Page 1 of 1

COHSEX crash (netcdf related?)

Posted: Mon Jun 06, 2011 3:46 pm
by vormar
Dear all,

I have problems with COHSEX self-energy calculations using the recent GPL version of the code (3.2.4, rev.17., internal rev. 855). Whatever I tried, the code crashed at the same point. Yambo is compiled on cineca sp6 with netcdf enabled. I prepared the input file using 'yambo -p c'. My system is a molecule, thus I only have one q-point. Here is the input file:

Code: Select all

cohsex
gw0
HF_and_locXC
em1s
EXXRLvcs= 140233       RL
% QpntsRXs
 1 | 1 |
%
% BndsRnXs
    1 | 100 |
%
NGsBlkXs= 1            Ry
% LongDrXs
 1.000000 | 0.000000 | 0.000000 |
%
% GbndRnge
    1 | 100 |
%
%QPkrange
  1|  1|  28| 29|
%
%QPerange
  1|  1| 0.0|-1.0|
%
The calculation stops after the static screening step:

Code: Select all

[...]
 <02m-46s> Xo@q[1] 1-1 |##################  | [090%] 02m-06s(E) 02m-20s(X)
 <02m-53s> Xo@q[1] 1-1 |################### | [095%] 02m-13s(E) 02m-20s(X)
 <02m-59s> Xo@q[1] 1-1 |####################| [100%] 02m-19s(E) 02m-19s(X)
 <02m-59s> X @q[1] 1-1 |                    | [000%] --(E) --(X)
 <03m-00s> X @q[1] 1-1 |####################| [100%] --(E) --(X)
 <03m-00s> [M 0.030 Gb] Free WF (0.220)
 <03m-00s> [06] Dyson equation: Newton solver
 <03m-00s> [06.01] G0W0 : COHSEX
 <03m-02s> [FFT-SC] Mesh size:  65   65   65
 <03m-02s> [WF-SC loader] Wfs (re)loading |                    | [000%] --(E) --(X)
 <03m-02s> [M 0.469 Gb] Alloc wf_disk (0.375)
 <03m-03s> [WF-SC loader] Wfs (re)loading |####################| [100%] 01s(E) 01s(X)
 <03m-03s> [M 0.094 Gb] Free wf_disk (0.375)
 <03m-03s> G0W0 COHSEX |                    | [000%] --(E) --(X)
If I restart the calculation from this point then it prints the following in the logfile:

Code: Select all

 <---> [01] Files & I/O Directories
 <---> [02] CORE Variables Setup
 <---> [02.01] Unit cells
 <---> [02.02] Symmetries
 <---> [02.03] RL shells
 <---> [02.04] K-grid lattice
 <---> [02.05] Energies [ev] & Occupations
 <---> [03] Transferred momenta grid
 <---> [04] Bare local and non-local Exchange-Correlation
 <---> [05] Static Dielectric Matrix


 <05s> [06] Dyson equation: Newton solver
[ERROR] STOP signal received while in :[06] Dyson equation: Newton solver
[ERROR][NetCDF] NetCDF: Variable not found
The same ground-state database works for other type of calculations (eg. RPA optics, BSE) with the same yambo binary, thus I assume that the problem is rooted somewhere in the COHSEX part. Do you have any idea what may happen? Am I missing something in the input file?
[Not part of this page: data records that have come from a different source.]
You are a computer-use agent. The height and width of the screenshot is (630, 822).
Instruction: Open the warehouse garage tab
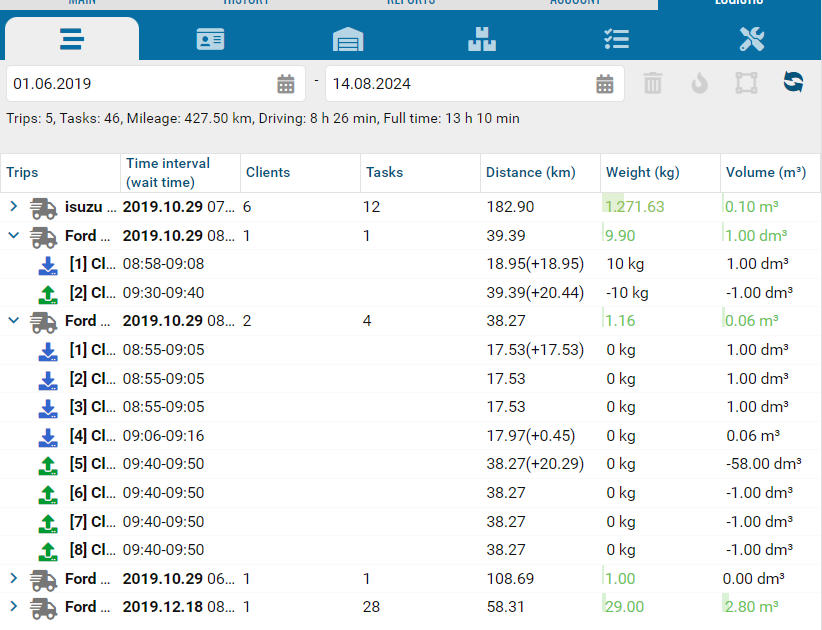[x=348, y=39]
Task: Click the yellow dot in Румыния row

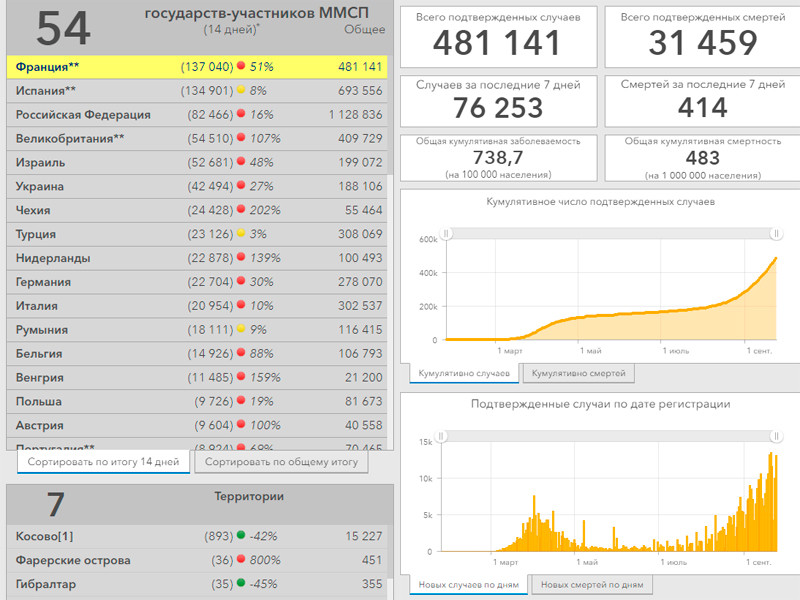Action: click(x=241, y=330)
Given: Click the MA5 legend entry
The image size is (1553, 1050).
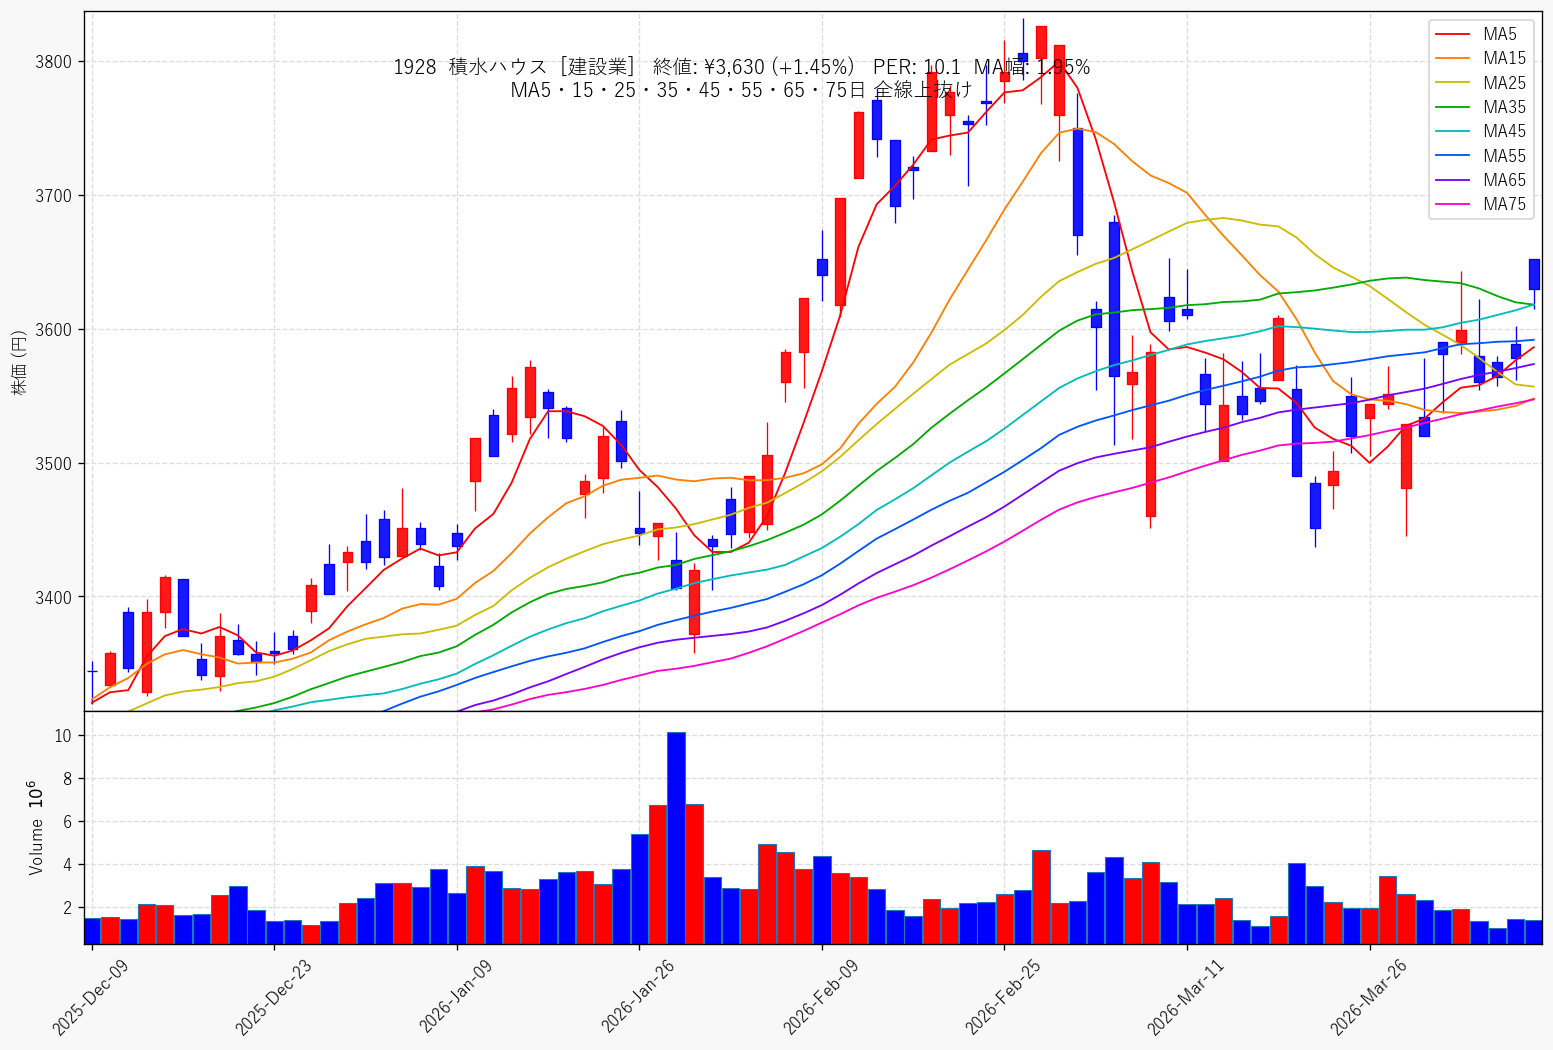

Also, I don't understand why GbndRnge is present in the input file. Am I right that this is just simply ignored by the code?

If needed, I can provide the netcdf database.

Thanks,
Marton

Re: COHSEX crash (netcdf related?)

Posted: Mon Jun 06, 2011 6:40 pm
by claudio
Dear Marton

you are right, we corrected this bug in the revision number 18 on subversion

Claudio

Re: COHSEX crash (netcdf related?)

Posted: Thu Jun 09, 2011 3:04 pm
by vormar
Dear Claudio,

Thank you for the prompt answer. Now the code works. I have started to do some COHSEX calculations but something is not totally clear to me. Why does the code calculate the exchange self-energy? In the COHSEX case, the static self-energy has no pure exchange contribution.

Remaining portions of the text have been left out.